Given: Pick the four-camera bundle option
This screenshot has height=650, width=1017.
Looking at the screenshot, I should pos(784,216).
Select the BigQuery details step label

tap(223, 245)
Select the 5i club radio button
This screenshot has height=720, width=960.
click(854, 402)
□ □ □ □ □ □ □
[Brief]: Your task is to reproduce each entry exactly.

[Expected answer]:
Given: Pick the four-camera bundle option
This screenshot has height=650, width=1017.
Looking at the screenshot, I should pos(784,216).
Select the BigQuery details step label

tap(223, 245)
Select the 5i club radio button
This screenshot has height=720, width=960.
click(854, 402)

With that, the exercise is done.